» Exercise goal
Reproduce the material below, substituting "screen capture" for every occurrence of "screenshot" and leaving everything else unchanged. Omit the pictures from your answer.

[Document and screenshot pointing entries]
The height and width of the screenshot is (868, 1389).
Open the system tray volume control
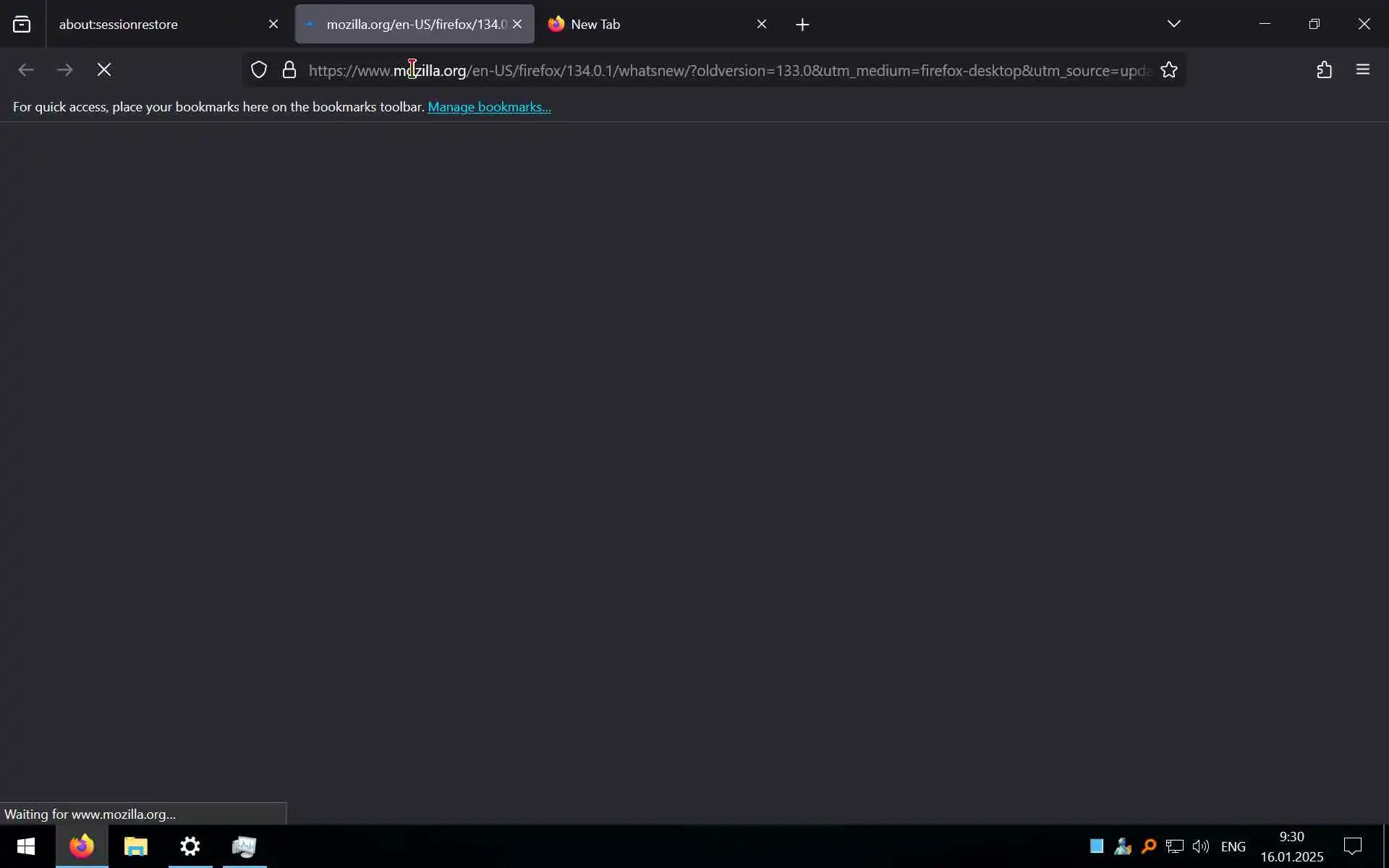(x=1201, y=846)
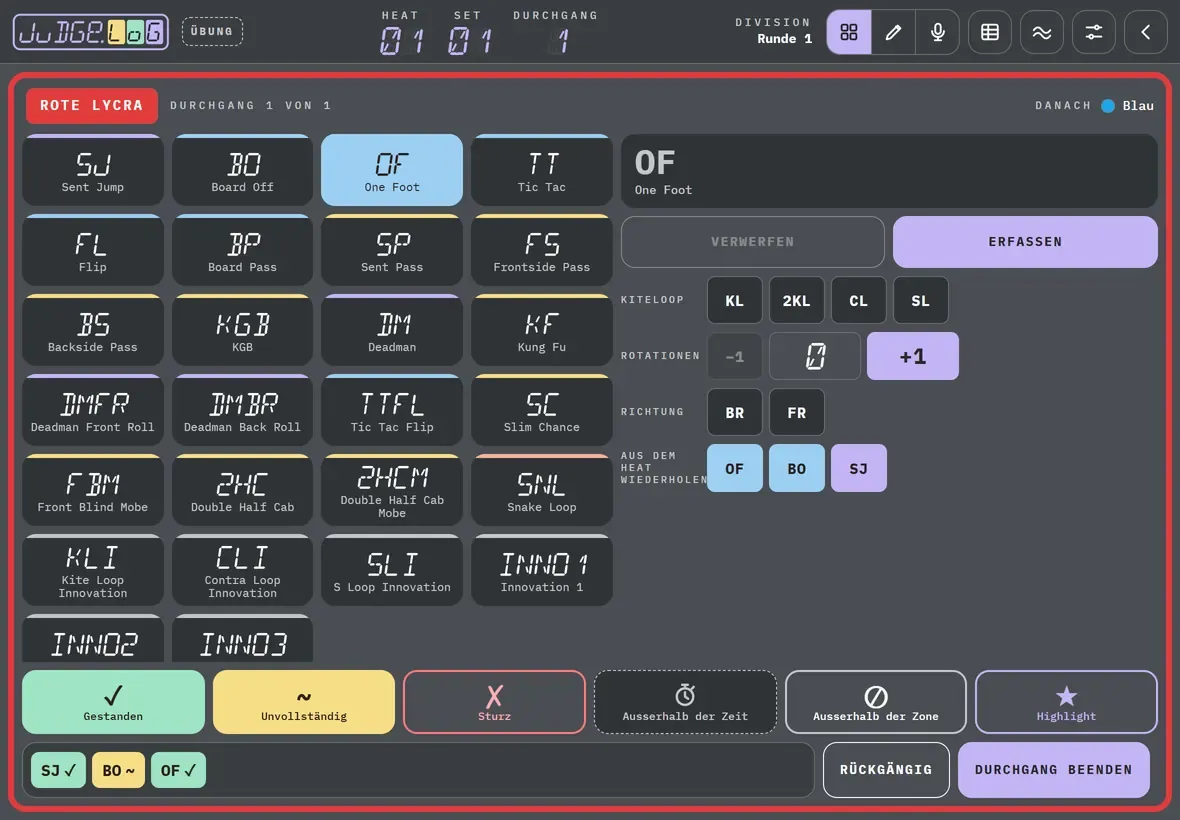Screen dimensions: 1180x820
Task: Switch to the grid view icon
Action: 849,32
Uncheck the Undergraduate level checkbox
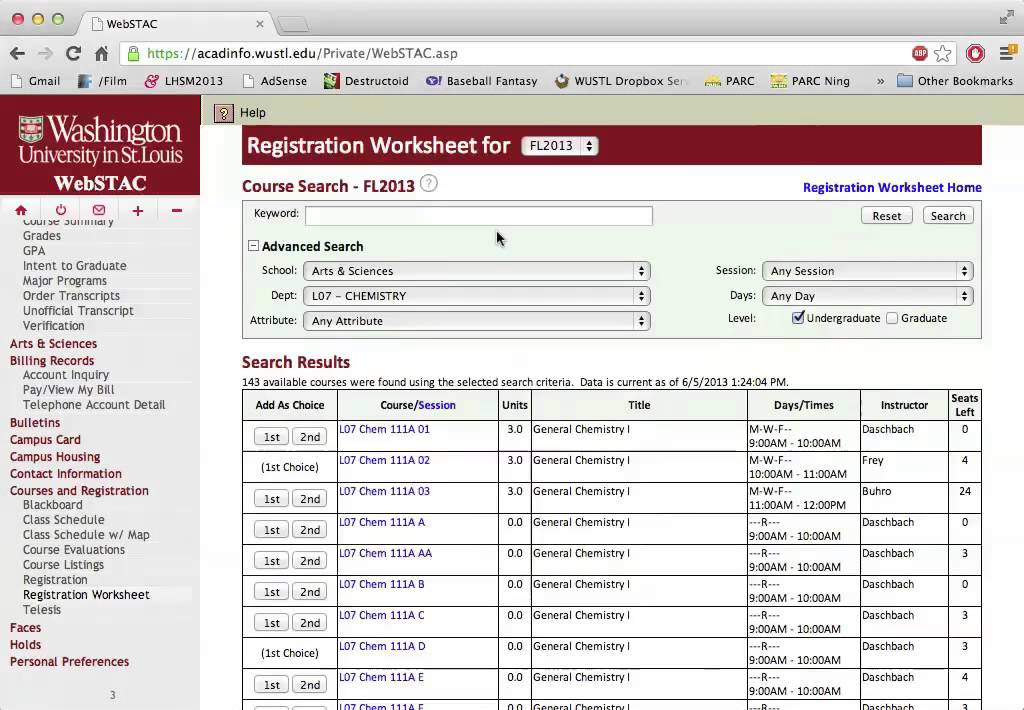Viewport: 1024px width, 710px height. click(x=797, y=317)
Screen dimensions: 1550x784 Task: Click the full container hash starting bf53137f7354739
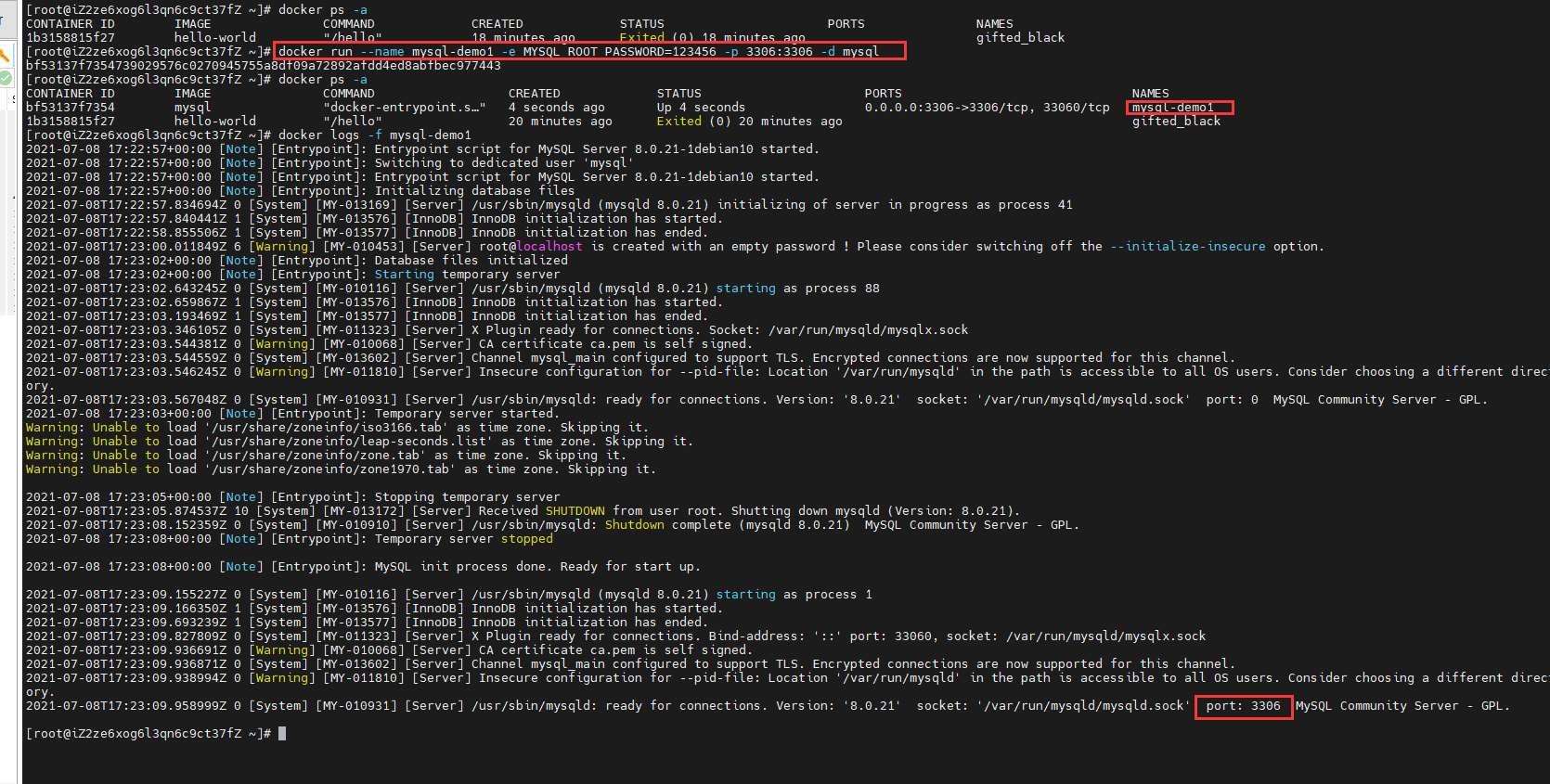(263, 66)
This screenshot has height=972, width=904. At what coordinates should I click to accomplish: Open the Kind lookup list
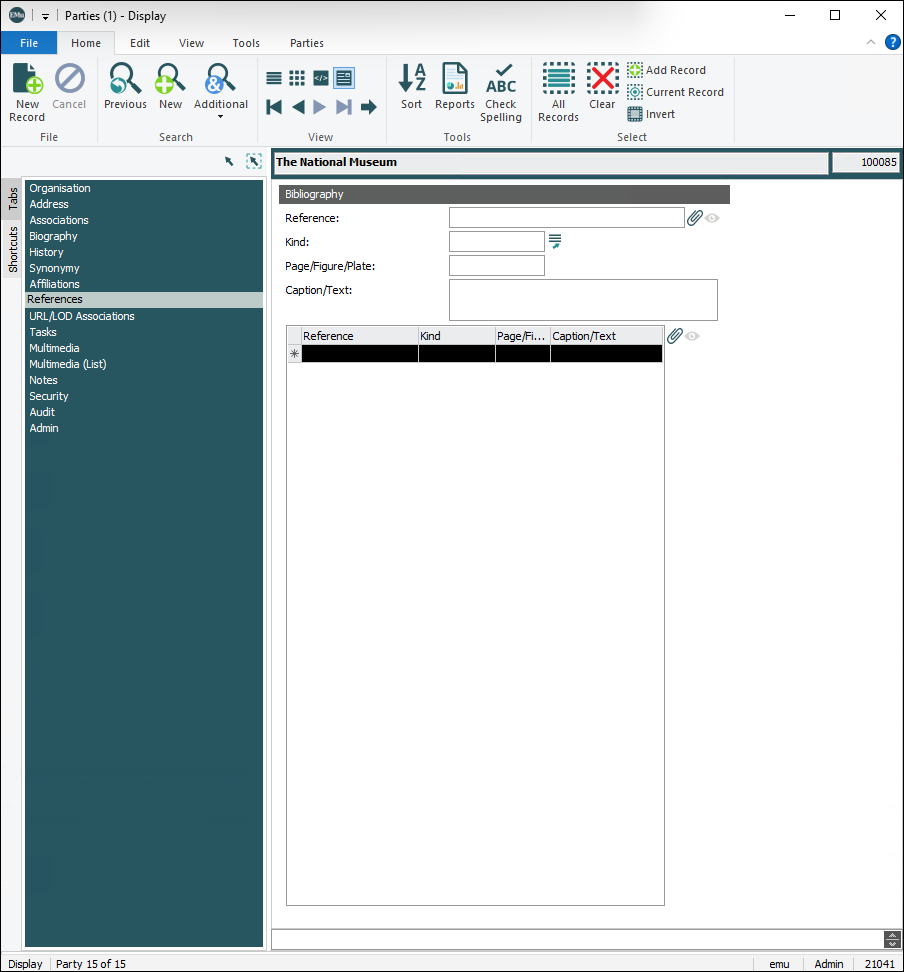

» Full answer
The height and width of the screen capture is (868, 1389).
Open the system tray volume control
(x=1201, y=846)
Screen dimensions: 1180x820
Task: Switch to the grid view icon
Action: 849,32
Uncheck the Undergraduate level checkbox
Viewport: 1024px width, 710px height. click(x=797, y=317)
Screen dimensions: 1550x784 Task: Click the full container hash starting bf53137f7354739
(263, 66)
This screen capture has height=972, width=904. At what coordinates should I click to accomplish: Open the Kind lookup list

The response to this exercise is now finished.